Lots and Lots and Lots of Thoughts: Diet/Wellness Culture.

I really love this article. I blogged about it a few days ago, but I have more thoughts.

In case the linked text above doesn’t work, here it is to copy and paste: https://www.nytimes.com/2019/06/08/opinion/sunday/women-dieting-wellness.html?fbclid=IwAR0EpMQf49Sw2AVSfuskVKiJVkDSqGgNALDnwV_ejU_dbAmJiHfnVUwOp-w

“The diet industry is a virus, and viruses are smart. It has survived all these decades by adapting, but it’s as dangerous as ever. In 2019, dieting presents itself as wellness and clean eating, duping modern feminists to participate under the guise of health.”

I absolutely agree that “wellness culture” has disguised being healthy as losing weight. And we (especially as women) go to extreme lengths to be the culturally acceptable “healthy.”

This sentence from the article really hit me: “I might have sought [intuitive eating] out sooner if not for the part where you learn to accept how your body looks once you stop restricting food, even if that version of your body is larger than you would like.”

Since dieting, heavy exercise, and white-knuckling determination dominate the “health and wellness” fields these days, it is so hard to let go of that and ease into an intuitive lifestyle.
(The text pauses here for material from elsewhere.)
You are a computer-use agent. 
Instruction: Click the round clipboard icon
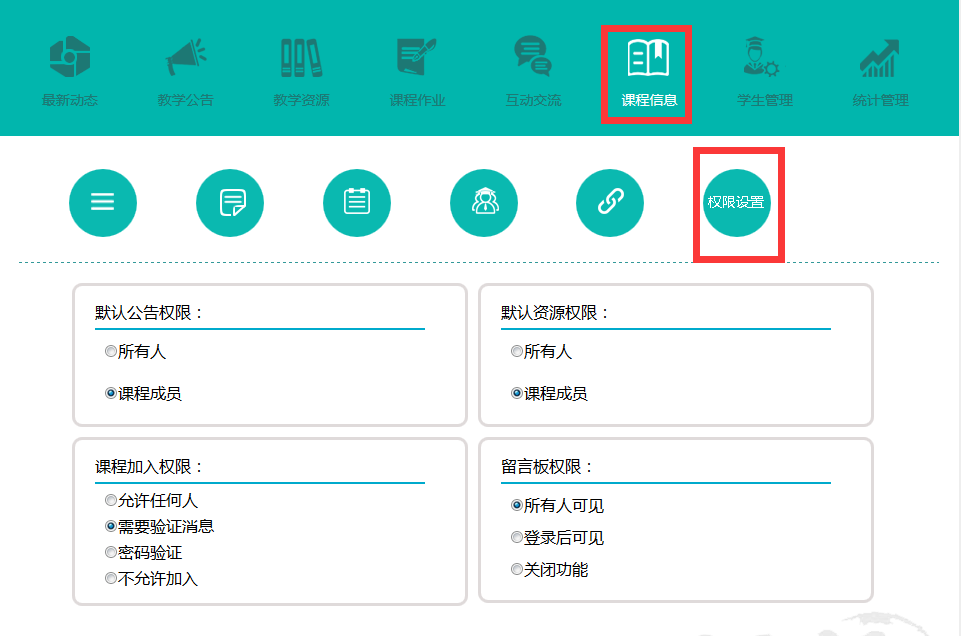tap(357, 203)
I am working on intuitive eating. It is so hard. I constantly fight the desire to give up entire food groups because “surely they are bad for me.” They aren’t. I also fight the desire to restrict calories even though I am hungry…. which eventually leads to a binge. Honoring my body’s hunger and fullness cues is hard. Honoring my body’s true hunger (I think a cookie sounds tasty) while engaging in gentle nutrition (a pillar of intuitive eating that is learned after you’ve fully restored your mental/physical cues for eating) is hard in a society where we are taught that foods are ALL GOOD or ALL BAD. [but even within wellness culture there are so many conflicting messages about what is “healthy and unhealthy” that it is all convoluted anyways]
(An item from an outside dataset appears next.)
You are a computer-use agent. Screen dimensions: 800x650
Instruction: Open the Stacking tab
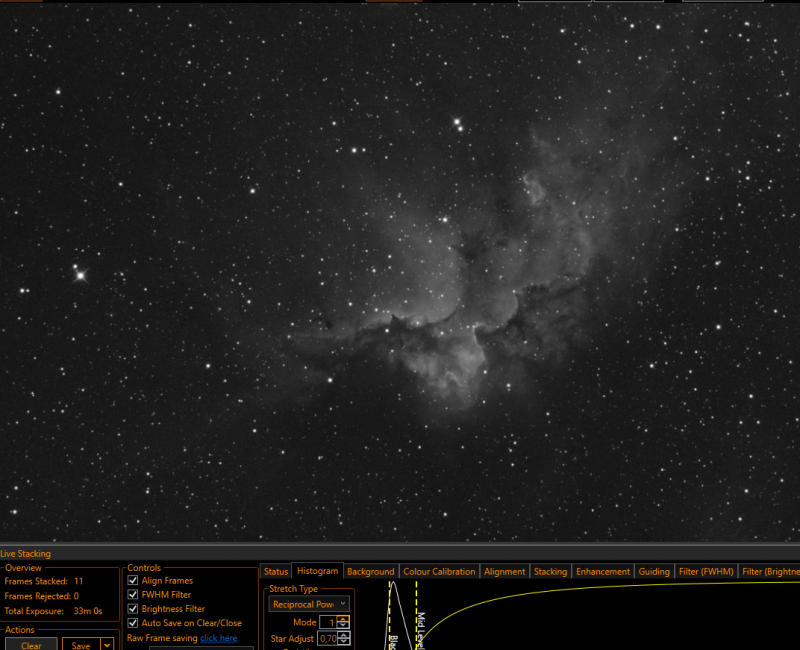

Honoring my body to take care of me is hard. It is so hard to let go of the idea that I can “get back to my pre-pregnancy weight” or “just go down a few sizes” or “get rid of the muffin top.” It is hard to fundamentally change how you view your body.

Our society is so obsessed with thinness. It is unreal! And not just thinness… but extreme thinness. Like you have to have a perfectly flat stomach type thinness. Like thigh-gap thinness. Like the kind of thinness that alienates most people. MOST PEOPLE. And that is ridiculous. Like the kind of thinness that makes thin people feel like they aren’t thin enough type thinness. And if thin people can’t even fit the “ideal” standard of thinness… the rest of us are toast. Like the kind of thinness that has millions (billions, internationally) of women/people fixated… obsessed… clinging to anything they can get their hands on that will promise them this kind of thinness.

Another quote that stuck out to me is, “Intuitive eating has been around for decades, but it’s suddenly receiving a lot of attention. Perhaps it’s because women are finally starting to interrogate the systems that hurt and exploit us.”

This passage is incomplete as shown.